Solar power is in the news with Foreign Minister, Murray McCully, announcing yesterday that New Zealand is supporting the construction of the Pacific’s largest solar energy array in Samoa. The Minister noted that renewable energy is a strong focus of New Zealand’s support to developing countries.
The increased focus on solar power is not just at an international level. In January 2014, the Wellington City Council announced the completion of its first 5kW solar array installation on a Council building, the Karori Recreation Centre. This was a demonstration project part funded by the Energy Efficiency and Conservation Authority (http://wellington.govt.nz/your-council/news/2014/01/solar-panels-to-help-power-karori-recreation-centre).
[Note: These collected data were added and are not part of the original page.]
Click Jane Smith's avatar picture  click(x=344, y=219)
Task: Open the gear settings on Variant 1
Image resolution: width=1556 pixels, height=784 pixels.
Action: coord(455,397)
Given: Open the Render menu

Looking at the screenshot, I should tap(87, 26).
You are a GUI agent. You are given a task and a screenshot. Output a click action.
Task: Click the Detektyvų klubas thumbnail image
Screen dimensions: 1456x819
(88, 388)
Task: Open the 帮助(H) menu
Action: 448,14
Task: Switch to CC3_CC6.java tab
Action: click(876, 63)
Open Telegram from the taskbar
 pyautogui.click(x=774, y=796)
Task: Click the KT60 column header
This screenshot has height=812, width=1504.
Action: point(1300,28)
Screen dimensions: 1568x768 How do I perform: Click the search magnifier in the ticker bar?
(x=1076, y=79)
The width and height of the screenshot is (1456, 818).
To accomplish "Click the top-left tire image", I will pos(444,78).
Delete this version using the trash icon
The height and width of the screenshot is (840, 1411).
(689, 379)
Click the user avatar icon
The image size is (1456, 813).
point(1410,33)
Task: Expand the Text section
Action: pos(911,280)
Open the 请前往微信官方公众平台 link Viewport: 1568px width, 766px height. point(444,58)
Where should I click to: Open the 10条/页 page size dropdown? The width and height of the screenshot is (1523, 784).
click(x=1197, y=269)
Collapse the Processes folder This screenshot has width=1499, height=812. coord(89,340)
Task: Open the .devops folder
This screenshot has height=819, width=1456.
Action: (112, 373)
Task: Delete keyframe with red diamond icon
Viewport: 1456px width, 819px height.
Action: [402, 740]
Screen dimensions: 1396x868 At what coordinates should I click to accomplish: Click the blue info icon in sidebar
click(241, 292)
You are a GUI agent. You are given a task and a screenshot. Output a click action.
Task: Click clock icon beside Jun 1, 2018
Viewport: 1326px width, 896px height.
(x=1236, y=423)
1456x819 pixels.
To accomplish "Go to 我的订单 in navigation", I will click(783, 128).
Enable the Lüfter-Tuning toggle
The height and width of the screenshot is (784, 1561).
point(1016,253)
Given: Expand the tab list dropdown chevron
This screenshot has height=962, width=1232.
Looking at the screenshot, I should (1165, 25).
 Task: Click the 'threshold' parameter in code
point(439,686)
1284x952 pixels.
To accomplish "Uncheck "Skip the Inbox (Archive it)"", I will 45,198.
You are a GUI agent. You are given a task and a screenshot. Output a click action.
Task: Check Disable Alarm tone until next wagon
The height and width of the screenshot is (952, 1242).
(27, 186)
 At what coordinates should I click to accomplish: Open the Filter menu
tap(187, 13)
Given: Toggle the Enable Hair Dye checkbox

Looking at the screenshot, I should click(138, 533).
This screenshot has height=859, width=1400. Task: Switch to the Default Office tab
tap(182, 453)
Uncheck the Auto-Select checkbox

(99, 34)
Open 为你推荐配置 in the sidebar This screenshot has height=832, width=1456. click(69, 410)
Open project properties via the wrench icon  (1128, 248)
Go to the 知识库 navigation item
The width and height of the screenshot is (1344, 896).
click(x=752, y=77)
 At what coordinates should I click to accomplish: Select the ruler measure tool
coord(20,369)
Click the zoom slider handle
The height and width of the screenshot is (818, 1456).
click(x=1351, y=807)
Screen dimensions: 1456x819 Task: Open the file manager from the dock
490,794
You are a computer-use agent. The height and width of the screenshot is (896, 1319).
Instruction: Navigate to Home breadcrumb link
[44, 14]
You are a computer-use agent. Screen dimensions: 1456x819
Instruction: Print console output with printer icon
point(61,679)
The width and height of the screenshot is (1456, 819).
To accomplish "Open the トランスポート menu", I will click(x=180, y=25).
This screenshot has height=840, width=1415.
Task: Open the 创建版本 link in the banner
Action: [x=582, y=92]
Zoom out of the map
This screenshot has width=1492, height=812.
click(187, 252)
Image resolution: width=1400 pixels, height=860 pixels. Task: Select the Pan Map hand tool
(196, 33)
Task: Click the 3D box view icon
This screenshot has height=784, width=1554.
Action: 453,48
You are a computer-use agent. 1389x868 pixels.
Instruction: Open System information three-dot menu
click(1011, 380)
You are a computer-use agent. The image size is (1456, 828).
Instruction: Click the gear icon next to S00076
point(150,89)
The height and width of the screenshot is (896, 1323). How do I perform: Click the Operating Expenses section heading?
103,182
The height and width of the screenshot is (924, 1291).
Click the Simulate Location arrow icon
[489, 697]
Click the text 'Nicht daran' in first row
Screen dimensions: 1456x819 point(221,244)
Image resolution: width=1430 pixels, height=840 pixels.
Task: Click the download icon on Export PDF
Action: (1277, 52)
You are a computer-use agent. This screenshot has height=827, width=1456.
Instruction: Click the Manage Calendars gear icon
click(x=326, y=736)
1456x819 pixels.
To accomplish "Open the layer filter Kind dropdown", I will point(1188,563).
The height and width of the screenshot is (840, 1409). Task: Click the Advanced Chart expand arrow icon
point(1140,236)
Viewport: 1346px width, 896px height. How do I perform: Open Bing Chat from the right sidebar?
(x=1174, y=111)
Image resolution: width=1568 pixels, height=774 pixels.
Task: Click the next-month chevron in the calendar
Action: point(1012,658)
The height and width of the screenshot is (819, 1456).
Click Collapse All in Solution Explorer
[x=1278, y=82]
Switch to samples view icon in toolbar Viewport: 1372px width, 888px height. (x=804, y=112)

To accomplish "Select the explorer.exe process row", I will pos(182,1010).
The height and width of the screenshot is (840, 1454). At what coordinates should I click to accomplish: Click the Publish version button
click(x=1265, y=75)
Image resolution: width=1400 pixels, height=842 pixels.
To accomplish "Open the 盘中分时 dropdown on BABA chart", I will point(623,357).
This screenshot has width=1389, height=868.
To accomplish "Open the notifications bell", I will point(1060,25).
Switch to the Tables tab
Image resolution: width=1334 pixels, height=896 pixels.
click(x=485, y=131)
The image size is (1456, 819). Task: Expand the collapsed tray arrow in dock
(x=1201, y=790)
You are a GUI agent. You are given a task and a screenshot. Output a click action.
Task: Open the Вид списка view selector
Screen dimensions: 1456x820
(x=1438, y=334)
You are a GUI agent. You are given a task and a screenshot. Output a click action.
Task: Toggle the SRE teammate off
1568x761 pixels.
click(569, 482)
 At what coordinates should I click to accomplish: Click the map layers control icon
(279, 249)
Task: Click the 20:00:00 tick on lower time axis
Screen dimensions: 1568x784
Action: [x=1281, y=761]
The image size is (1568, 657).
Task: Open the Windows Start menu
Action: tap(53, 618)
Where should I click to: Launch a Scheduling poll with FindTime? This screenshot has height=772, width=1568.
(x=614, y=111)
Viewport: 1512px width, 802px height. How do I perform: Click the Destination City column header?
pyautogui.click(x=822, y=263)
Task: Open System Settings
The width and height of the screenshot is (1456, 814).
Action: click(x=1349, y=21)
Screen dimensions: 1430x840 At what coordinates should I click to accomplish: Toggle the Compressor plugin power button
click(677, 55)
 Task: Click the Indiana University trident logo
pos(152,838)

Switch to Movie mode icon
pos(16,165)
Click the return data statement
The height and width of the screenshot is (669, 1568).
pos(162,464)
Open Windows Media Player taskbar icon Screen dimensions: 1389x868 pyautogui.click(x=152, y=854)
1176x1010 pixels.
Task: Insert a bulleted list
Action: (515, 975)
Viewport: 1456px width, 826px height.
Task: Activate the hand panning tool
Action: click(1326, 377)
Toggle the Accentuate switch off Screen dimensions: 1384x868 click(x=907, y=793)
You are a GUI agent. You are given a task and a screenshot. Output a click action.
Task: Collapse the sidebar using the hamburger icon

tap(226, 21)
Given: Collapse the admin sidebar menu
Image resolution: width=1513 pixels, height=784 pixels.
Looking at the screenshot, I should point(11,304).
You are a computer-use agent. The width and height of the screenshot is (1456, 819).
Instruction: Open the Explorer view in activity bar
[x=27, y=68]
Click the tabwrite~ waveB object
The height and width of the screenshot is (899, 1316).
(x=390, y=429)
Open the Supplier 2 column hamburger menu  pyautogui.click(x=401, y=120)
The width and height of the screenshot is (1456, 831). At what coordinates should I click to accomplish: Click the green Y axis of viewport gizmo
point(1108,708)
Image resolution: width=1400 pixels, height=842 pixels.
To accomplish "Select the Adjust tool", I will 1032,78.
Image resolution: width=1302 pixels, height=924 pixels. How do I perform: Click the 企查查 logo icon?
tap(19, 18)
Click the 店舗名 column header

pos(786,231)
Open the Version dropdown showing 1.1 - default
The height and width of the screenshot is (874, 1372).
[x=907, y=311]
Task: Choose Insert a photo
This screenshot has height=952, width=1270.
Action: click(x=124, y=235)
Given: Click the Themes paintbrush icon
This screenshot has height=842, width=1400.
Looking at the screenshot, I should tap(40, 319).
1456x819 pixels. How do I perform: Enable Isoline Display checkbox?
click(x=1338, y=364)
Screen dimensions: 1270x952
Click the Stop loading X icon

While there is clearly an acknowledgement of the potential of solar power, it is interesting to consider whether more can or should be done by government to encourage its use on a larger scale. Based on the overseas experience (including in the UK and Germany) this could include providing incentives for the installation of solar power sources by way of feed-in tariff (essentially a payment for electricity that gets returned to the grid) and/or with subsidies for the upfront purchase of the equipment required. Streamlining any building consent approvals that may be required could be another option. Doing so would certainly promote New Zealand’s clean green image, but the economics of large scale government support may be a more difficult issue.
It is an interesting area to watch. Depending on the success of demonstration project’s such as the Karori Recreation Centre, solar power design and installation could be a growth area in building projects, potentially at both a residential and commercial level.